I keep asking myself — What do you need The Truth for? I reply to myself: In order to know what’s the truth and what’s a lie. And what do you want to know that for? In order to go and fight against them and get punched in the mug. Nothing hurts more than falsehood. That’s why I hate it so much, that’s why I’m in a constant search for The Truth…

Only those who are without sin or those who have no scruples never feel pangs of conscience.”


That evening my father was standing outside near our house. When I heard a car drive up, I rushed to the window and pressing my nose to the glass, peered into the dusk. A man I did not know stepped out of the car, came up to my father and began telling him something. He must have been in a hurry since he left very soon. My father remained standing where he was. The way he stood there made me worried. I ran out of the house and when I got close to my father I was shocked to see, for the first time in my life, my father weep. His tears were scanty but there was so much pain and grief in his face. I felt completely at a loss, scared, disoriented. My heart beat fast and there was a big lump in my throat. “Daddy, Daddy, what’s happened?”

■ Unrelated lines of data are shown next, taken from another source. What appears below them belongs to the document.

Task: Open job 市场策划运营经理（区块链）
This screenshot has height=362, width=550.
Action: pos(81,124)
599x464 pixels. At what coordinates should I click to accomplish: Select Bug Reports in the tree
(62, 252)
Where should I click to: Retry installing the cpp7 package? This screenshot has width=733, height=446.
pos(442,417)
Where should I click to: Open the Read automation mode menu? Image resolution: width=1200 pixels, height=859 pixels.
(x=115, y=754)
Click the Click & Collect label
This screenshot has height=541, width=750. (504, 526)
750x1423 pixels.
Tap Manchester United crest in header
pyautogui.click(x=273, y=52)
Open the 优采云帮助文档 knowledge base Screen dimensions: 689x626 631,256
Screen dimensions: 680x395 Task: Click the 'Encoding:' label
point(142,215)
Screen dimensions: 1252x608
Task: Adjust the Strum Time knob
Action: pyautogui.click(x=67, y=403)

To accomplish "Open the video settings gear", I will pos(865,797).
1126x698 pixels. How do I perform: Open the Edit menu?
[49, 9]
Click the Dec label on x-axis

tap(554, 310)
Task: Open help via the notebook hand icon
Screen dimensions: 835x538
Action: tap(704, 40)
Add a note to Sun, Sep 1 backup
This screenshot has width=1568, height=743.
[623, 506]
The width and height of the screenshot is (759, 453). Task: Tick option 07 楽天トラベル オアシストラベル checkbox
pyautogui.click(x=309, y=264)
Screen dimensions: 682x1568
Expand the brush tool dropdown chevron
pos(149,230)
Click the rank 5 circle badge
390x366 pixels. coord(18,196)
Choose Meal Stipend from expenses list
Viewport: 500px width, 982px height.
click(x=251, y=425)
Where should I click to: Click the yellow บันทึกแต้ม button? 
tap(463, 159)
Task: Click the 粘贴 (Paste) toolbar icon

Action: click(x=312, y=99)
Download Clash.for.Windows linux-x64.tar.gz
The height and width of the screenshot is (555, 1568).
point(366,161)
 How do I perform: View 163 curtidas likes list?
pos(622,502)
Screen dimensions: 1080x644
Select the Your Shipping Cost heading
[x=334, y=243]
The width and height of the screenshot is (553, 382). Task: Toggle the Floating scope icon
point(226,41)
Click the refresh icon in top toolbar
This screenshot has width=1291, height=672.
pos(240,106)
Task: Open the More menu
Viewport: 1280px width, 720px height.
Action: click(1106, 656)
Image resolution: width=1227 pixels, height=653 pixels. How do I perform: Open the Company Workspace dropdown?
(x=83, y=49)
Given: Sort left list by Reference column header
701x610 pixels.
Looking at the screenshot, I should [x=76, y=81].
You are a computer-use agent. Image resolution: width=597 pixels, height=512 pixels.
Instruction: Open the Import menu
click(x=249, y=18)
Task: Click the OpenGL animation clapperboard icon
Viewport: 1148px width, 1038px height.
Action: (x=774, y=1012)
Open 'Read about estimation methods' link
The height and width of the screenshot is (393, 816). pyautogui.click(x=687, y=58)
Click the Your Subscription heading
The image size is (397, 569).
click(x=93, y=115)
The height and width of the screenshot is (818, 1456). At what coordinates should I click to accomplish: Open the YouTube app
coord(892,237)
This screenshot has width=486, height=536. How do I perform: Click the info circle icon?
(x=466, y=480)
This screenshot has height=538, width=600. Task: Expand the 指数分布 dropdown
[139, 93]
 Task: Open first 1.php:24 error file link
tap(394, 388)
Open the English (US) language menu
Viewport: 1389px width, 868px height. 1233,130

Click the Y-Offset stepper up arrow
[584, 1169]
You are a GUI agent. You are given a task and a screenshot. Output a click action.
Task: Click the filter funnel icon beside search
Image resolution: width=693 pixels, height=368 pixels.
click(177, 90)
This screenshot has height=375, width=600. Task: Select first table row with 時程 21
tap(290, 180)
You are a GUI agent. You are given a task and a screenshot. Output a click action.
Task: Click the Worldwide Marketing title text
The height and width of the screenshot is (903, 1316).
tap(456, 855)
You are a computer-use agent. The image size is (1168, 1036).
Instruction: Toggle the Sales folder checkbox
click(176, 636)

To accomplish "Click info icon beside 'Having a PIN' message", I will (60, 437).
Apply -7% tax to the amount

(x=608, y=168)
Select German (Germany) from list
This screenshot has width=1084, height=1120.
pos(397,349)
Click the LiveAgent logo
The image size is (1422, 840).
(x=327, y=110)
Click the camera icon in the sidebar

“O my dearest, Hryhir Tyutyunnyk died,” was all he was able to say. And he turned away. I stood riveted to the spot, not knowing what to do or what to say, not quite comprehending the enormity of what death was. I involuntarily felt fear, fear of death. It was the first time death had entered my world. At last, I managed to ask, “Why, why?”

“Why what?” my father said slowly.

“Why are you crying?” It was not the proper question to ask, I knew it, but I wanted to put so much into it — my incomprehension, my despair, my attempt to understand what was it in that man who had died to make my father cry. My whole adolescent world began to crumble around me. The sight of my weeping father was more than I could bear. But my father failed — for the first time — to understand the complexity of my feelings — he thought I was too juvenile yet to understand the irreversibility of death.

“I’ll be all right, my dear. Go back home.”

And I went back into the house, not knowing what to do with my utter confusion. Only years later, after I read Tyutyunnyk’s writings, I came to understand what made my father cry… Still later, I made another step in understanding life and death when my father, lying paralized in bed, suffering greatly from loneliness, dying to see somebody who would pay him a visit, to call him on the phone, eager to talk to anybody about anything, whispered, opening his eyes and staring into the ceiling, “If Hryhir were alive, he’d come to be with me…”

“Everyone wants the sun to be shining in their window… Everything can be explained — in due time. It is worth living and suffering for it…

If after my death, life will go on, why should I despair?”